シフォンちゃんの時も確かこんなカンジだったような。
あの時はお着替えガチャってたけど、
「ステキだったよ、ヒカリちゃんっ! どすこいだよっ!」
「最高の上手投げだったぞ、ヒカちくりんっ! どすこいっ!」
「リアちゃんもヒカリ様に投げられたぁい♡ どすこいっ♡」
「素晴らしいどすこいでござったよ、ヒカリ殿っ!」
あのですねっ。
うら若き女子四人が褒め称えてくれるのは嬉しいけど、どすこいの使い方って、それで正解なんデスカネっっ?

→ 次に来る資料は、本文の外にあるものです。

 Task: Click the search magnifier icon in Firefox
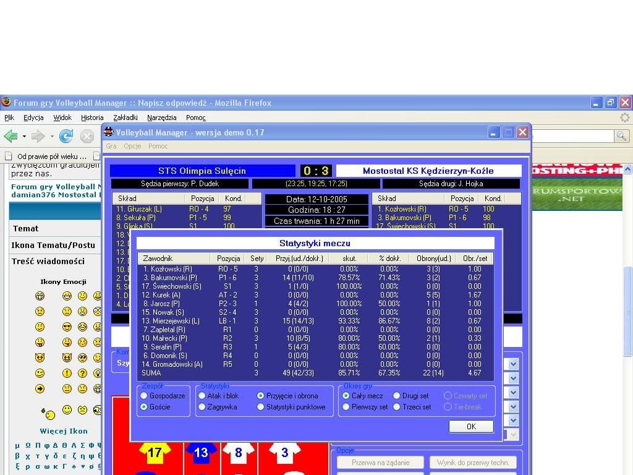621,136
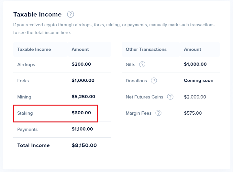Image resolution: width=233 pixels, height=172 pixels.
Task: Click the Mining amount $5,250.00
Action: point(83,97)
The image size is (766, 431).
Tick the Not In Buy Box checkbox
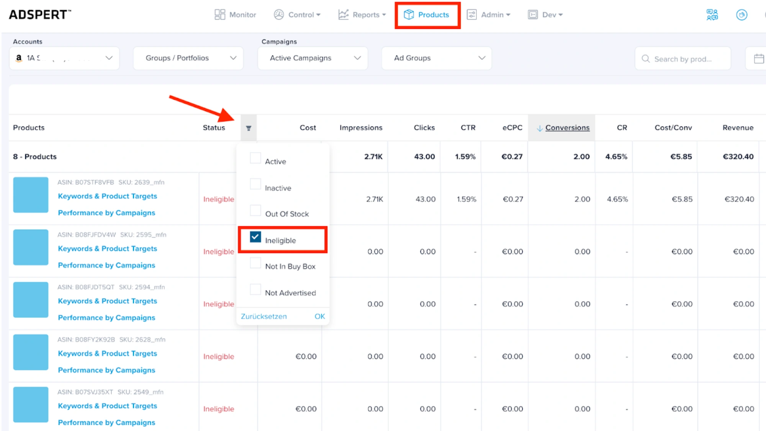tap(256, 263)
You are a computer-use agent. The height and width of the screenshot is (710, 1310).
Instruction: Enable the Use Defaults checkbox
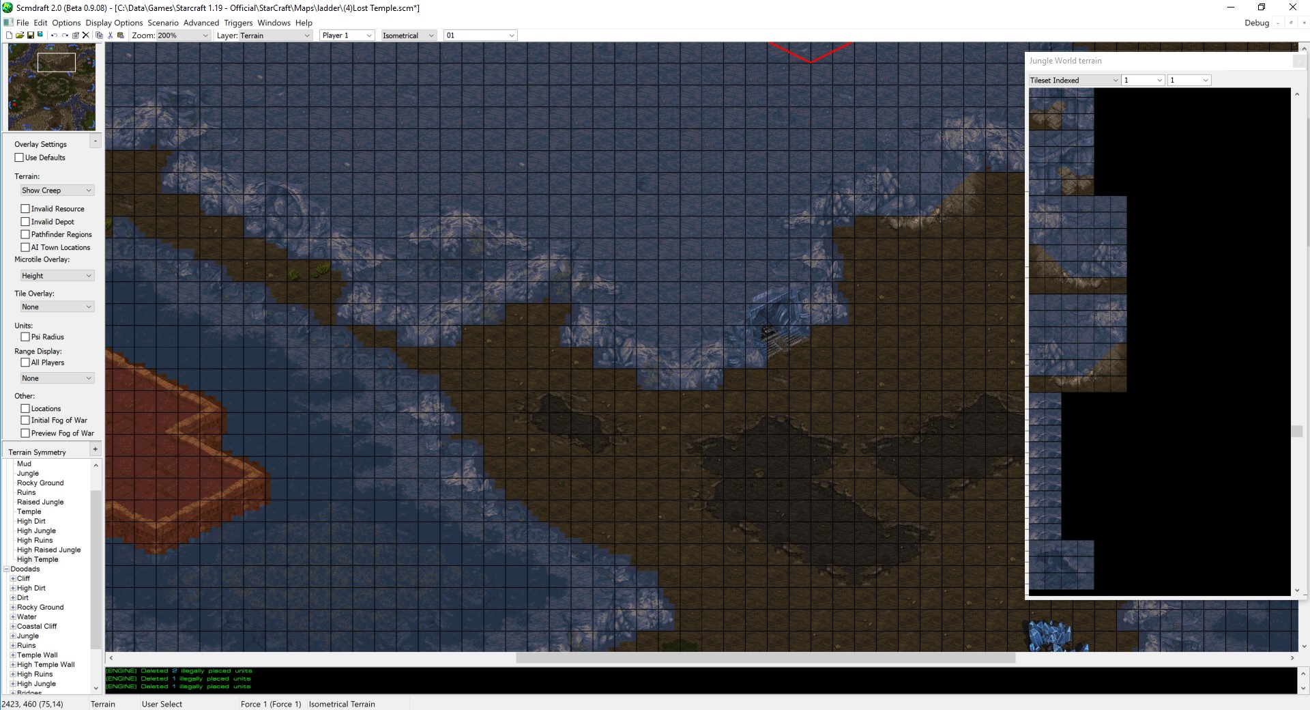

「なかなかヤるじゃねーか、ヒカリぃ! ナイスどすこいだぜっ!」
「ステキなどすこいでしたっ、ですわっ! ヒカリ様っ!」
二人の女神様も似たようなコト言っちゃってますよー!
ステキなどすこいって、どういう意味なんデスカネ、ペリメール様っっ?
と、その時ですよ!
「う゛にゃああ~っっ!」
むむっ!
この
いつの間にか立ち上がってる!
ズタボロになっちゃった白いワンピースに長い黒髪って、なんか、ホラゲに出てくるユーレイっぽいですよ、ルルコちゃんっ!?
しかも棒立ちのまま、一点を見つめて動かないなんて、ちょっとコワイんですけどっっ!
「るっ、ルルコちゃんっ?」
「う゛にゃ?」
あっ。こっち見たっ。
うおお、ばっちり目が合っちゃいましたよっ!
またメンチ切られちゃうのか、お兄ちゃんっ!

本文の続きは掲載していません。